Figure 8. Quantitation of DNA binding affinity of MeCP2 fragments

(a) Normalized fluorescence anisotropy, r_norm= (r_n−r₀)/(r_max−r₀), of a 5′-fluorescein labeled 22bp fragment of BDNF promoter DNA with a single methylated CpG was measured in the presence of increasing concentrations of MeCP2 fragments: MBD (black squares), NTD-MBD (white circles), MBD-ID (black circles) and TRD-CTD (white squares). Error bars denote standard errors of mean. X axis (protein concentration) and Y axis (normalized fluorescence anisotropy) are linear normal. (b) as in (a) but with different MeCP2 domains: ID (black triangle), TRD (black circle), CTD-α (black squares). Error bars denote standard errors of mean. X axis (protein concentration) is log decimal and Y axis (normalized fluorescence anisotropy) is linear normal. (c) Normalized fluorescence anisotropy, r_norm= (r_n/r₀), of the same DNA substrate as in (a) and (b) in the presence of increasing concentrations of NTD (black circle), ID (black triangle), CTD-β (black square). ID is included both in 8b and 8c to provide a reference scale for the two different types of normalizations used in 8b and 8c.

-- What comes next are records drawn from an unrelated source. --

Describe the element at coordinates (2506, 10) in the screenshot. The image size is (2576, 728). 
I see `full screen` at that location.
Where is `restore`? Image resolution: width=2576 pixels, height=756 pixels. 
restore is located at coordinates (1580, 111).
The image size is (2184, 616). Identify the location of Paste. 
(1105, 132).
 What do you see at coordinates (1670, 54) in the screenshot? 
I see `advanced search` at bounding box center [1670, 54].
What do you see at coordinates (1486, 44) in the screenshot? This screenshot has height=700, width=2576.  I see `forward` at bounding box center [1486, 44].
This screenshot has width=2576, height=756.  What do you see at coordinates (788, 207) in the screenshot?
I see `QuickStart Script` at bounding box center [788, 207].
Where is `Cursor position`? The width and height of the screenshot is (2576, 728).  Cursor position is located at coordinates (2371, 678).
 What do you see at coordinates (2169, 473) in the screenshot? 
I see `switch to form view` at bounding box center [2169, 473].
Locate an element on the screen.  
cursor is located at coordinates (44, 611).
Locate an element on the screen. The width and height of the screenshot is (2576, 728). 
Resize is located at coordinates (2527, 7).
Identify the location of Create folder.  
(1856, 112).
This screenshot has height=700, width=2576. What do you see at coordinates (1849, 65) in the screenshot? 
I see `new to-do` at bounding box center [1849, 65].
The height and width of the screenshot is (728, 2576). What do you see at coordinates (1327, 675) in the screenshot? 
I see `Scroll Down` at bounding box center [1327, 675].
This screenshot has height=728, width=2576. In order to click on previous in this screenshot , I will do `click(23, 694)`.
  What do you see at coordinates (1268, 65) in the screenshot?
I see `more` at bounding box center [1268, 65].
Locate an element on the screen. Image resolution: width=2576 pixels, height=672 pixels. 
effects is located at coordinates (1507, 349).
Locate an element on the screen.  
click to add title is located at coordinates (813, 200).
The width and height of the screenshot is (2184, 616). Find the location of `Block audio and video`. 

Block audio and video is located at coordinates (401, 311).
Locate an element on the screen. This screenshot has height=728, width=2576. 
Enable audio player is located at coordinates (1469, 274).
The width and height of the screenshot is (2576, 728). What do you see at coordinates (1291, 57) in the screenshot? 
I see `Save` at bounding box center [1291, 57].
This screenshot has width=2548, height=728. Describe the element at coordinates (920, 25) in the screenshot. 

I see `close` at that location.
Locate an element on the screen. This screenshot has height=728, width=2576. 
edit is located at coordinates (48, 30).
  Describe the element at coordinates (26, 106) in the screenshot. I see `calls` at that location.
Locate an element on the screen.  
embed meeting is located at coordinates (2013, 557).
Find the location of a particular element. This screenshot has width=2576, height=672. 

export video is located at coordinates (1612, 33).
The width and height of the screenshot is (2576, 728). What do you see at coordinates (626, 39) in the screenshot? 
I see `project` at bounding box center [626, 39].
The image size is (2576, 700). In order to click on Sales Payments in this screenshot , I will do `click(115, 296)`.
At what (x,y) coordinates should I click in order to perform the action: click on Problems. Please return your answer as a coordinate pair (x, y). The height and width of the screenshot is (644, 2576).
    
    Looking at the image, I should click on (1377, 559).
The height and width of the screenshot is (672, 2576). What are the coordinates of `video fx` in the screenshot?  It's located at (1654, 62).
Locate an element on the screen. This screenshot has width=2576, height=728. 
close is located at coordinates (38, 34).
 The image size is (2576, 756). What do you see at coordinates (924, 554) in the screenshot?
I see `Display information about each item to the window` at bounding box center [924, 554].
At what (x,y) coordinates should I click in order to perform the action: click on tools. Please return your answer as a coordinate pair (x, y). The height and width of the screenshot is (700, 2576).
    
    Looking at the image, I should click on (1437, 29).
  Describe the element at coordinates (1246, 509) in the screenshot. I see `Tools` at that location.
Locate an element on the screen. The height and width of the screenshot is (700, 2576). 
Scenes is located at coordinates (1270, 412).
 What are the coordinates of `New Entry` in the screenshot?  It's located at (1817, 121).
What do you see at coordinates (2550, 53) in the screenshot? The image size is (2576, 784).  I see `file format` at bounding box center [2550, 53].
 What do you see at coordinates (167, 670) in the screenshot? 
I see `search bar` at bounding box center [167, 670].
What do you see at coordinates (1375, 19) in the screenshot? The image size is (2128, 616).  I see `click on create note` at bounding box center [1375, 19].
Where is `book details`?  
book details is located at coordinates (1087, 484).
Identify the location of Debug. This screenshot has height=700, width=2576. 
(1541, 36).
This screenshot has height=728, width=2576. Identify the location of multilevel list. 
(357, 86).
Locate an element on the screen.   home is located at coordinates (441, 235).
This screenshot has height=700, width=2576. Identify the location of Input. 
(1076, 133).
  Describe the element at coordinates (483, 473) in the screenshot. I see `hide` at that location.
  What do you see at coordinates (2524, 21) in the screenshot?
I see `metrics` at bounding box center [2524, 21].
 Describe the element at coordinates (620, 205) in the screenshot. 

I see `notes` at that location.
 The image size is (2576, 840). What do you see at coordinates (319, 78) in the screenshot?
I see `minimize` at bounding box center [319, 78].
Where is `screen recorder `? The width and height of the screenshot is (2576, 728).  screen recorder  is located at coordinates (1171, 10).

Error bars denote standard errors of mean. r₀ = raw anisotropy at 0 protein input, r_max = raw anisotropy at maximum protein input, r_n = raw anisotropy at each protein concentration and r_norm is the corresponding normalized anisotropy.

Figure 9. Structure of MBD bound to DNA suggests that MoRFs flank interaction surfaces

Model of the MBD (tan, light blue and green) of hMeCP2 bound to 20bp of BDNF promoter DNA (gray), PDB file 3c2i (6). The MBD α-MoRFs are located in residues 87–104 (light blue) and 133–150 (green). The two MoRFs form a contiguous surface that is predominantly hydrophilic, winding across the MBD opposite the DNA interaction surface. Arrows point to the solvent accessible surface area of Trp104 (black), and the surface exposed regions (blue) of Arg106, Arg 133, and Phe155 where Rett syndrome-causing point mutations result in significant changes in the local surface properties (13). These all contribute to a MoRF surface, suggesting a role in inter- and intra-protein interactions related to MoRF disorder-to-order transitions.